*Task:* Look through the data below. Pick out the lines holding the string "computer".

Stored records
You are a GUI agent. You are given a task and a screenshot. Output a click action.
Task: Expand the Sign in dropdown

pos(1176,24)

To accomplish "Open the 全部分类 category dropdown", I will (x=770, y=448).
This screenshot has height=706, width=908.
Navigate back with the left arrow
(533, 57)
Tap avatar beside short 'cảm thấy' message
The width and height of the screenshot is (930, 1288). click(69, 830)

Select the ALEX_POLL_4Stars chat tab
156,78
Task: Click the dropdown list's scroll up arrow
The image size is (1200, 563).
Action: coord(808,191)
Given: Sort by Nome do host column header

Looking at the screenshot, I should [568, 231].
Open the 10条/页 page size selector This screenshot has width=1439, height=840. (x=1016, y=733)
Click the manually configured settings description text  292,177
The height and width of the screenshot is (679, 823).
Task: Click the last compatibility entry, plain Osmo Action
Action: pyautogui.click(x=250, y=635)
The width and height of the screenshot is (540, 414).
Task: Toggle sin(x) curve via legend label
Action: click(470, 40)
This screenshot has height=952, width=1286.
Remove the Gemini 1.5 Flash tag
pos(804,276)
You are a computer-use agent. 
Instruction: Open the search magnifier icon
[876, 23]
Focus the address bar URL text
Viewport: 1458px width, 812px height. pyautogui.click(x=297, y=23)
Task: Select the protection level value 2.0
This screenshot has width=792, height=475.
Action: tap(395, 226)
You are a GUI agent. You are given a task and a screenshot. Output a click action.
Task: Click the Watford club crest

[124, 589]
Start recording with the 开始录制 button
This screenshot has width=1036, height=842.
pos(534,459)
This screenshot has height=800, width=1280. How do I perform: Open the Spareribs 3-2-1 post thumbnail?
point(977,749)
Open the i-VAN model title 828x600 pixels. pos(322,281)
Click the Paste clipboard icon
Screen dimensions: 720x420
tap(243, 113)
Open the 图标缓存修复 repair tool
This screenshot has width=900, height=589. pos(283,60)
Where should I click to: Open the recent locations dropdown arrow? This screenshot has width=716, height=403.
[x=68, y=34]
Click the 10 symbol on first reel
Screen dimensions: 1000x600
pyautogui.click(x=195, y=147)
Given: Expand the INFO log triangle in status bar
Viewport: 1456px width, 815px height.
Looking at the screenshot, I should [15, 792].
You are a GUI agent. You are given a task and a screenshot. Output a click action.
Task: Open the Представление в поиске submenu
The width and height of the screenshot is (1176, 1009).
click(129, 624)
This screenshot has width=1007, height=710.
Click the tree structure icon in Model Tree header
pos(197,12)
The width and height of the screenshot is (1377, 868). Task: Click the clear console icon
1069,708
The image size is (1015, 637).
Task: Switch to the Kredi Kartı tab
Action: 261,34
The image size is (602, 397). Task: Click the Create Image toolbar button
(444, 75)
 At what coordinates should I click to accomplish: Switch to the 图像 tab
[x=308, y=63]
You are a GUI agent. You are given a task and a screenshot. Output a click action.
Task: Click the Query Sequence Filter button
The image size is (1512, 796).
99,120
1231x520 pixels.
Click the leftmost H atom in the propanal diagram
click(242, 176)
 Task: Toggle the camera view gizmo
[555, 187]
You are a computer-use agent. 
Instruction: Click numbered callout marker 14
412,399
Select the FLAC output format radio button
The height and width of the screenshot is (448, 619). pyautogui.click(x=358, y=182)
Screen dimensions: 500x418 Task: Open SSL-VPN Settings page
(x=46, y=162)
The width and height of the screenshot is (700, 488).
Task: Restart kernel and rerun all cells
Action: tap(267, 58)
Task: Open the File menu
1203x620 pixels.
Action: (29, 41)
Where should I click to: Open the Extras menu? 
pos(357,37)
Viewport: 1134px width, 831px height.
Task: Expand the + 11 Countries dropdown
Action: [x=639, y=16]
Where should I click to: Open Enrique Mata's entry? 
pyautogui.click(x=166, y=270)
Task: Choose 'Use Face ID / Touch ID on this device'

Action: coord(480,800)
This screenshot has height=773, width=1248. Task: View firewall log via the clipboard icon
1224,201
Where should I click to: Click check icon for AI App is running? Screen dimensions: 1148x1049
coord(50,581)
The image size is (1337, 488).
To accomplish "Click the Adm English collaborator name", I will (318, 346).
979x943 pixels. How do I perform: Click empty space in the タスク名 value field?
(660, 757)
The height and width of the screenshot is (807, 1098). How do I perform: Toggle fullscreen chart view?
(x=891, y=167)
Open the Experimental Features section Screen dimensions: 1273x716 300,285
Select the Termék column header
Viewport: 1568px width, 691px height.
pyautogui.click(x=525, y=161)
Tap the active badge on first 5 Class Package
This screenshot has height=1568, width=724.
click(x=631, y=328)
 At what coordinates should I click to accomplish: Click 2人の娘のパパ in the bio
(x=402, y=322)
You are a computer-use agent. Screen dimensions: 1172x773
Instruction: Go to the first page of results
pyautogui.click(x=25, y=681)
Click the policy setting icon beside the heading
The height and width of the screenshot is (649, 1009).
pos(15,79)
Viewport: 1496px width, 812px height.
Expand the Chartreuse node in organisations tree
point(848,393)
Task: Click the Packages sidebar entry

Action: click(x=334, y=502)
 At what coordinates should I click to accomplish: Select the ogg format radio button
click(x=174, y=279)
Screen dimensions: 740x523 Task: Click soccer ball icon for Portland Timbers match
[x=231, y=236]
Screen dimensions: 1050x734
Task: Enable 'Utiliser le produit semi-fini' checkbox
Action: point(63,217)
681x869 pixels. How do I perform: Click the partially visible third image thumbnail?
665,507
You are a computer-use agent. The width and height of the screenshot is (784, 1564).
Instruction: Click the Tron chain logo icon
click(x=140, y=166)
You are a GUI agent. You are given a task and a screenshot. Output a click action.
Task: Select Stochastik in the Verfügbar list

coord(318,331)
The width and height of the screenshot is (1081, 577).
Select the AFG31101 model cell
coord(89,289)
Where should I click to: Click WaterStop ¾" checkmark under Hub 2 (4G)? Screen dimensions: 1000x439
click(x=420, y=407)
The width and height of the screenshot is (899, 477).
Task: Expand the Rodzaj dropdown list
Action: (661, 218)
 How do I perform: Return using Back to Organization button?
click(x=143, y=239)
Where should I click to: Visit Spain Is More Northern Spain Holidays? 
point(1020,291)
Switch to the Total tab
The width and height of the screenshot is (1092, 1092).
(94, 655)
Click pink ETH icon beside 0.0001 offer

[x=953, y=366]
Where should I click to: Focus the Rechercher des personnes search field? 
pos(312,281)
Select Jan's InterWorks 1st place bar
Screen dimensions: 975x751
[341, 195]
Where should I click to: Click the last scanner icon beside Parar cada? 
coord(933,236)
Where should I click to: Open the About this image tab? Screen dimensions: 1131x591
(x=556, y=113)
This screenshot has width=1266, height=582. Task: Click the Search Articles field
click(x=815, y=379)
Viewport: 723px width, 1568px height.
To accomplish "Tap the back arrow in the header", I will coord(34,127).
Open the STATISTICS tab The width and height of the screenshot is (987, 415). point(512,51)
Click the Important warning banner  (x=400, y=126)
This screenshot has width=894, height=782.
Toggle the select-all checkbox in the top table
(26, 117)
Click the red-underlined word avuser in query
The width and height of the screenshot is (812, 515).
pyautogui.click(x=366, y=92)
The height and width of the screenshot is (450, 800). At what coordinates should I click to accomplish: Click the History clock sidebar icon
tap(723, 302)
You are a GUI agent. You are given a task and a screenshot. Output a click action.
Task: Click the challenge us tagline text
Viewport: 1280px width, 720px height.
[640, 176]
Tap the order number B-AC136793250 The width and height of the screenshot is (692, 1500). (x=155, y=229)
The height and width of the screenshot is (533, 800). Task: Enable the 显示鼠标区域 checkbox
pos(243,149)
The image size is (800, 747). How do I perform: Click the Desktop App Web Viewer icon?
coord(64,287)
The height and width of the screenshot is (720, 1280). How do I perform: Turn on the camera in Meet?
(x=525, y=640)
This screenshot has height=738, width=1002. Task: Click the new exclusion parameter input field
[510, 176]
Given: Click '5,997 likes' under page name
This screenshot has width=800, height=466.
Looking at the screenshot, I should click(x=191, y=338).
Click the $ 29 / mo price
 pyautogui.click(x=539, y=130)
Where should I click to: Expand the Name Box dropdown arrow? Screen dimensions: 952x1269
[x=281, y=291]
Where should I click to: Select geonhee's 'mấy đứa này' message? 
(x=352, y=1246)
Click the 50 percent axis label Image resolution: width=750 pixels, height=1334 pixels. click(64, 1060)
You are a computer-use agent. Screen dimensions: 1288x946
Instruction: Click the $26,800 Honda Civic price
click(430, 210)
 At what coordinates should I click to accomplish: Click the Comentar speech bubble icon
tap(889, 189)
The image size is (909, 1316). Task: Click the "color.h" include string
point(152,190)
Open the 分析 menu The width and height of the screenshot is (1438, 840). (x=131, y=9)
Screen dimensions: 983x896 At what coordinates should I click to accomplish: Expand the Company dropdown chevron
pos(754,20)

*Reply to the task:*
You are a computer-use agent. 
You are a computer-use agent. 
You are a computer-use agent. Screen dimensions: 1172x773
You are a computer-use agent. The width and height of the screenshot is (784, 1564).
You are a computer-use agent. Screen dimensions: 1288x946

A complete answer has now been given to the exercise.